正解だらけのクルマ選び その3 【日産シルビア②】
S13系シルビア。別名ART FORCE SILVIAのそのCMを見て心ときめた高校1年生の僕は、とある作戦を思いつく。U12ブルーバードをそろそろ買い替えをしようと話し始めた親父に対して積極的にプレゼンしたのだ。
自宅から最寄りの日産の販売店に行ってサービスマンの若い兄さんとも親しくなった。カタログをもらい自動車雑誌を買い込み、それらの情報をもとに親父をその気にさせ、あわよくば大学生になった暁には譲ってもらおう!と考えた。
歴代のブルーバードを堅実に乗り換える保守的な親父に、2シーターのナンパなスペシャリティカーをどう売り込むか。これはなかなか難題だった。4ドアセダンのブルーバードに対し、シルビアは2ドアクーペ。着座位置は低く頭上空間も狭い。さらに後部座席は人が座ると膝が前席に当たるくらいのスペースしかない。けれど我が家は5人家族。まだ小さい弟(三男)をセンターコンソールに座らせるとしても、高校生二人が座るには狭すぎる。
結局、5人家族で揃って旅行などに出かけるのは、部活などを考えても無いとの結論に達し、それよりもカッコ良いクルマに乗っているカッコ良い親父であって欲しいという息子達の願いだ、という口上が親父のハートを射抜いたようで、我が家にクリーム色のツートンカラーのS13シルビアがやってきた。…(2020年の今この令和の時代してクルマに興味がある中学生や高校生諸君、ツマラナイミニバンに乗る両親を説得する方法の一つとして使ってくれたまえ)。

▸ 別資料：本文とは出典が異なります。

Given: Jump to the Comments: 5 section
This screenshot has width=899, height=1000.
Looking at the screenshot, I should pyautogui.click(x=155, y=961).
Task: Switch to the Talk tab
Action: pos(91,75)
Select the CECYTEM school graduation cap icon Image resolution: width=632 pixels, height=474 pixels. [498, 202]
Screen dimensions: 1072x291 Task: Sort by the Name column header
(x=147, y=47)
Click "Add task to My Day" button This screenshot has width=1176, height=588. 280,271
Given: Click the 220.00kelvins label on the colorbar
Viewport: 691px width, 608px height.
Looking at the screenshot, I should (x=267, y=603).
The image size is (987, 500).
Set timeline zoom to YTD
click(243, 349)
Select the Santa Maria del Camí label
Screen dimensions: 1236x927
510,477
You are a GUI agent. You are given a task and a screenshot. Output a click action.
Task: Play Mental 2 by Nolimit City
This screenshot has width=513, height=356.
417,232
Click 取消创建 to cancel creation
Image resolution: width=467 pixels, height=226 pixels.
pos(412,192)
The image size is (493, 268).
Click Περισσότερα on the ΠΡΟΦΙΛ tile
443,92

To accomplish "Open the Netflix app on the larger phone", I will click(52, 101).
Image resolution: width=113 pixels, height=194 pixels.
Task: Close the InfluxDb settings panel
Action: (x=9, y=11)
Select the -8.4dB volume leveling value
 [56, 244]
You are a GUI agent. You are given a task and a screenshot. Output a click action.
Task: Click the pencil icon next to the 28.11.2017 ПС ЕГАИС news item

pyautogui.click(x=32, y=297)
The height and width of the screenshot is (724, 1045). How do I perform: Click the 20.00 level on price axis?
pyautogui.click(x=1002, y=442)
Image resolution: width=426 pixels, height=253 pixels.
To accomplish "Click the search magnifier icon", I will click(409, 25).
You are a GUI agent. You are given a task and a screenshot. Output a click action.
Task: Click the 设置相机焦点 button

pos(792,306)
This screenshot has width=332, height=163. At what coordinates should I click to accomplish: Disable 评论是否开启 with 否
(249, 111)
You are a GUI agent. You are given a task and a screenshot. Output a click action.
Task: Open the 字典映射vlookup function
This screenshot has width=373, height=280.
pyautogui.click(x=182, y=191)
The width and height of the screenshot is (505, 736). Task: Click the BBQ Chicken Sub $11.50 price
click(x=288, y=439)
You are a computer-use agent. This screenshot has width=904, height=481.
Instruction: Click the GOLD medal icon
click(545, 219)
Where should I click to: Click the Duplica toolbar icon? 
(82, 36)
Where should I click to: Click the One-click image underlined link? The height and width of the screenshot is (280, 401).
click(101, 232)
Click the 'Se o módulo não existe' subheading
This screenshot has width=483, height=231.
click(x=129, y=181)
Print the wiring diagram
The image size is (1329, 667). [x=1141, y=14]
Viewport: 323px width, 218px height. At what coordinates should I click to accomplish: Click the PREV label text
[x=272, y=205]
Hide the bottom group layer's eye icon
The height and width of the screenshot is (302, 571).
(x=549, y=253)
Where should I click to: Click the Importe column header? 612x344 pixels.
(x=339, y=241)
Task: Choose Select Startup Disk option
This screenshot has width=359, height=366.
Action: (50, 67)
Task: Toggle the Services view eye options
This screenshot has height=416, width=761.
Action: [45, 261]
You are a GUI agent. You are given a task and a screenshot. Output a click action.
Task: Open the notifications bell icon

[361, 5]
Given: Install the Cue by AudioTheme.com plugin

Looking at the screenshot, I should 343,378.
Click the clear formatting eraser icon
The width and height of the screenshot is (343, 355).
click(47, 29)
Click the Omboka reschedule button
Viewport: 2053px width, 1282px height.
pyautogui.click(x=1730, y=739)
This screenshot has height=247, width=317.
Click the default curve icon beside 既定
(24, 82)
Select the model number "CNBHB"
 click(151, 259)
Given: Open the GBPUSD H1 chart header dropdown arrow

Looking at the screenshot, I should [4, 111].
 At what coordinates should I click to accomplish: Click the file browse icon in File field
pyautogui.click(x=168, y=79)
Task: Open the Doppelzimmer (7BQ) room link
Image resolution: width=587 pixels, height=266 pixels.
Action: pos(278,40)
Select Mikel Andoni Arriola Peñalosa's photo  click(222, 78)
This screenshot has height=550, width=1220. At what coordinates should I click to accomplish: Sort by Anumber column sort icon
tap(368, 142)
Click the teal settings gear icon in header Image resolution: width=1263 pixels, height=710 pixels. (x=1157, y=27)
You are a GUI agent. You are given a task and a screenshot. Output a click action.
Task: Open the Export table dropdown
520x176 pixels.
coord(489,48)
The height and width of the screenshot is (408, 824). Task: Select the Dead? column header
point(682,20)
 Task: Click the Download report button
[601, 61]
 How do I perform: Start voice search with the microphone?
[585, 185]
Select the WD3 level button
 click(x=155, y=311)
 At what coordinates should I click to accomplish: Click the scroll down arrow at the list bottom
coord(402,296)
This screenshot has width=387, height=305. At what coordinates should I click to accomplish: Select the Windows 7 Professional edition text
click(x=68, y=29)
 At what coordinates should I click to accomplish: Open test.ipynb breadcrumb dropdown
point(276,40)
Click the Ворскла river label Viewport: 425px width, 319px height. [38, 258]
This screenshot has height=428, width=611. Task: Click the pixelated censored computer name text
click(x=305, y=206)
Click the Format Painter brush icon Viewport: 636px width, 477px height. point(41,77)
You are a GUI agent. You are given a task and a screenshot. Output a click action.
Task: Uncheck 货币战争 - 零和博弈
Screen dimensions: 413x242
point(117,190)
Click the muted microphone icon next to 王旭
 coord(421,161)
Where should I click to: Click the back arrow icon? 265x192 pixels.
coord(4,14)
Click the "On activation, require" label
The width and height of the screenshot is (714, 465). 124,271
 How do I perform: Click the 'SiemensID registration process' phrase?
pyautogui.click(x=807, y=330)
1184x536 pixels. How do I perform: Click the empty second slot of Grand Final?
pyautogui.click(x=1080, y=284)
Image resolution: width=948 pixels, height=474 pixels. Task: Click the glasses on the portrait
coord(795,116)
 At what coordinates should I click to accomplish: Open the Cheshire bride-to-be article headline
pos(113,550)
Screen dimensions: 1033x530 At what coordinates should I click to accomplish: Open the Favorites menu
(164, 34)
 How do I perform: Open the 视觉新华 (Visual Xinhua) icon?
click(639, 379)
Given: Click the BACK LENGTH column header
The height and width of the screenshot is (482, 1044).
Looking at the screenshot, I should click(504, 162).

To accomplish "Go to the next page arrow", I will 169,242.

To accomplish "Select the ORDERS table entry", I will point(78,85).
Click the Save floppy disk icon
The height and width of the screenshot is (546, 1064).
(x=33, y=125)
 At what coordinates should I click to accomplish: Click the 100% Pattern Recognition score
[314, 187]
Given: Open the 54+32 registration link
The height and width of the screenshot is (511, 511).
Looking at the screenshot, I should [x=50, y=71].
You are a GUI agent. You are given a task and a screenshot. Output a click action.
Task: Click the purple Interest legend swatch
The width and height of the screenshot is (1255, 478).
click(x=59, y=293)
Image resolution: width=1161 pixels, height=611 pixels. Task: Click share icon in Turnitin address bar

この頃はディーラーのーサービスマンが車を運転して納車してくれた。家族みんなで新車を出迎えるという儀式。古き良き昭和なワクワクはもう今は昔。でもあの最高の気分はいつまでも忘れない。
高校2年生の時にそのシルビアで親父と伊豆一周のドライブに出かけた。音楽に興味のない自分でも、恋する季節になるとオフコースなどを聞きたくなるようで、弟(次男)の持っていたCDを借りてずっと流していた。失恋した身には優しい小田さんの声も、40代後半の親父には暗すぎただろう事は想像に難くない(その年齢で色恋に興じる人もいることはいるが)。
*FRらしいグリップでワインディングを軽快に走るシルビアは、そんな父と子をバケットシートに乗せて伊豆の海を行く。僕にとってのドライブの原点はここにある。今となっては、走ることそのものが楽しめるクルマは稀有だ。
結局このS13シルビア、同時に大学を卒業する事になった弟(次男)との奪い合いになるのだが、勤め先の関係で天竜市(現、浜松市)に住むことになった自分ではなく、地元企業に就職し親と同居することになった弟のモノになった。あわよくば…は、叶わぬ願いで終わったものの、息子達の目論見通りになったという意味で十分成功と言えるだろう。つづく
*FR…フロントエンジンリアドライブ。走りを重視するクルマに採用される。